FBI Not Investigating Parents Who Protest School Board Meetings

The FBI only opens investigations when there is information “indicating the potential use of force or violence and a potential violation of federal law.”

FBI Not Investigating Parents Who Protest School Board Meetings

Photo via Adobe, by iQoncept

In response to a letter from the National School Boards Association (NSBA), the U.S. Department of Justice announced in early October that the FBI and U.S. Attorneys’ Offices would meet with federal, state, Tribal, territorial and local law enforcement on strategies to address the recent increase in harassment, intimidation and threats of violence against school boards, teachers and other public school workers.

How the FBI is going about doing this work, however, was questioned earlier this month when Rep. Jim Jordan, R-Ohio sent a letter to U.S. Attorney General Merrick Garland, which claimed a whistleblower told House Republicans the FBI was using a “threat tag” to track potential investigations, reports USA Today.

Since then, several false claims about these tags have been spreading on social media. One false claim made on Facebook alleges the FBI is adding “threat tags” to parents who protest school boards.

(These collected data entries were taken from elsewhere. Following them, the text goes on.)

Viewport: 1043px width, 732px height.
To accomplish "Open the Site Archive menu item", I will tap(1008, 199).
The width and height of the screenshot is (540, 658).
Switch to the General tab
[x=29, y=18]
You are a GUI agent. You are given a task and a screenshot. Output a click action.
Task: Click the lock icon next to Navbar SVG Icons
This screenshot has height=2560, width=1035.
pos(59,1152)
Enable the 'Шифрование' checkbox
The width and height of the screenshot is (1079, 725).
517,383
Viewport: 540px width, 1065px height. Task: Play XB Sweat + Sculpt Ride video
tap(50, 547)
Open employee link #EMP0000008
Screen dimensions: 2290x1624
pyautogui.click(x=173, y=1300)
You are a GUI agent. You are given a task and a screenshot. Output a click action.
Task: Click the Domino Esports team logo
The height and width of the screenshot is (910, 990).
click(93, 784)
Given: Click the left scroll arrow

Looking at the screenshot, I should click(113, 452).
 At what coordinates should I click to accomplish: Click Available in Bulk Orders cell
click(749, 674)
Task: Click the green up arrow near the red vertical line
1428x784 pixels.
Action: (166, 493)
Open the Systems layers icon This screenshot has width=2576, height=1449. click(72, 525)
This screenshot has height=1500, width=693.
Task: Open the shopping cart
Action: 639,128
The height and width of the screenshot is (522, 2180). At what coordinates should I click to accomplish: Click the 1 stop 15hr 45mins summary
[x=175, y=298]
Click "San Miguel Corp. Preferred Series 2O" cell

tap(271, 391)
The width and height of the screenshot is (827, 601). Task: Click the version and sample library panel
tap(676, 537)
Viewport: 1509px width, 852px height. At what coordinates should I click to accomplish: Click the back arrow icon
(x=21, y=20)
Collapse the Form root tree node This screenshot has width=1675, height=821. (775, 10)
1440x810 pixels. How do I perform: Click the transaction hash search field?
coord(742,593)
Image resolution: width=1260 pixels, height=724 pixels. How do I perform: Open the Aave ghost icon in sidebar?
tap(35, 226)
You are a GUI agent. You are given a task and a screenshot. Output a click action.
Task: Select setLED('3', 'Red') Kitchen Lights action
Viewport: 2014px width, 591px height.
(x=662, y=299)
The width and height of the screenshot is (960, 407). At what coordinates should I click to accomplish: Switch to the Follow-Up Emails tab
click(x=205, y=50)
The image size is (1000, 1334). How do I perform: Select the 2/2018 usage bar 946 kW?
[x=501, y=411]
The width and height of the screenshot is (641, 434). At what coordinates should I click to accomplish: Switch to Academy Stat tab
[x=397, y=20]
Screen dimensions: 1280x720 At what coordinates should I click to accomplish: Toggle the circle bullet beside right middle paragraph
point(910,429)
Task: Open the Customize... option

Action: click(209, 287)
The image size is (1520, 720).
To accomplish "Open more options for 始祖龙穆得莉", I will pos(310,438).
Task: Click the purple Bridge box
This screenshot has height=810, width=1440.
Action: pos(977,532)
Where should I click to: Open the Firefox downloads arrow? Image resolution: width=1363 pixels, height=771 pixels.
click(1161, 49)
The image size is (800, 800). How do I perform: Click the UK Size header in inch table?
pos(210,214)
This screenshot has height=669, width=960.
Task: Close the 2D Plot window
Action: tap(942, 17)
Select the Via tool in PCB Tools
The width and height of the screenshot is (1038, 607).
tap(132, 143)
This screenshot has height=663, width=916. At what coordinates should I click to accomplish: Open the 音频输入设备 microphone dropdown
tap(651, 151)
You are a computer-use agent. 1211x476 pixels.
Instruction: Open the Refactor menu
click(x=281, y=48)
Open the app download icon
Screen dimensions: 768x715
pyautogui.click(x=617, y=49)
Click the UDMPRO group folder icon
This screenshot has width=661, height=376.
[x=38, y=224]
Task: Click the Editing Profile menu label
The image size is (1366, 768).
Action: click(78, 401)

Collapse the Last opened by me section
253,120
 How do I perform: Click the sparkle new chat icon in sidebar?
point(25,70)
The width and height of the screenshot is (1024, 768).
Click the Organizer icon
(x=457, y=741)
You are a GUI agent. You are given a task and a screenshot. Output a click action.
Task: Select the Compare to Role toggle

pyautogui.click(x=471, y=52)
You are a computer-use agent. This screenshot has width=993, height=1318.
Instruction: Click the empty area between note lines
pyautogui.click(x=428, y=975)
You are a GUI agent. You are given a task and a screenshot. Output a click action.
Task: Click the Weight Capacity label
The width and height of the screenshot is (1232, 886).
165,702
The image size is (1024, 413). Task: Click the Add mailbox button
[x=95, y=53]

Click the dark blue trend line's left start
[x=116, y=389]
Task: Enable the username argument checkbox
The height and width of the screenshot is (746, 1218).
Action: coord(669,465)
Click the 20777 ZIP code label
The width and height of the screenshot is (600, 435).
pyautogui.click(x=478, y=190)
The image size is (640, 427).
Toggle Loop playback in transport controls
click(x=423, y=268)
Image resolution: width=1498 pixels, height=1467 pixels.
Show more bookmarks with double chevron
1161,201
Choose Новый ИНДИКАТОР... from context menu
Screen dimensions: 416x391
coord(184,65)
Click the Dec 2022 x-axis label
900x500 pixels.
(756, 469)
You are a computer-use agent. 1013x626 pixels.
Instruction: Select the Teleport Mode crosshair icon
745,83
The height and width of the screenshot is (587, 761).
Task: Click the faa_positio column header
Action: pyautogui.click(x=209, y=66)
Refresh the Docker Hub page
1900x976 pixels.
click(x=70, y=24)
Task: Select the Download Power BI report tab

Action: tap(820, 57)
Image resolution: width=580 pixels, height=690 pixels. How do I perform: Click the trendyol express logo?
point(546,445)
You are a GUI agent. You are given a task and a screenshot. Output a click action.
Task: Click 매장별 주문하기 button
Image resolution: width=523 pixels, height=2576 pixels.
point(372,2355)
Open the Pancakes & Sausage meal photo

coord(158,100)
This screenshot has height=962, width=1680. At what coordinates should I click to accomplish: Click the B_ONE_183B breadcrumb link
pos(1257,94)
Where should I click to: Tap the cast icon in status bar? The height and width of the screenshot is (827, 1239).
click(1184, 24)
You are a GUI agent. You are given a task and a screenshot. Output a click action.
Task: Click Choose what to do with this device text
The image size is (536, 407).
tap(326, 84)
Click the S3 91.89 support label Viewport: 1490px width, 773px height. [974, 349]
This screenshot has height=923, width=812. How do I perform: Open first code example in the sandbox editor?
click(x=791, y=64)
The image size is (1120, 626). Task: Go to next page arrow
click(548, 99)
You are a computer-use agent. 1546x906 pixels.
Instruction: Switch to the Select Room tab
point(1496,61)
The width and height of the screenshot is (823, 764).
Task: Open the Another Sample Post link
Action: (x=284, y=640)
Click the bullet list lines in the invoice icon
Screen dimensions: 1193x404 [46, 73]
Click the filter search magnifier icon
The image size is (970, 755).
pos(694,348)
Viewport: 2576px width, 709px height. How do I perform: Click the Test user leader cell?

The FBI, however, told USA Today it doesn’t tag or investigate parents who simply speak out at school board meetings. Instead, the agency only opens investigations when there is information “indicating the potential use of force or violence and a potential violation of federal law.”

USA Today also previously debunked false claims circulating on social media that the FBI deemed people protesting critical race theory to be a terror threat.

NSBA in its September 30 request for help from the federal government cited more than 20 incidents involving threats, harassment, disruption and acts of intimidation that have happened at school board meetings that targeted school officials.

NSBA asked the federal government to “investigate, intercept, and prevent the current threats and acts of violence against public school officials through existing statutes, executive authority, interagency and intergovernmental task forces, and other extraordinary measures to ensure the safety of our children and educators, to protect interstate commerce, and to preserve public school infrastructure and campuses.”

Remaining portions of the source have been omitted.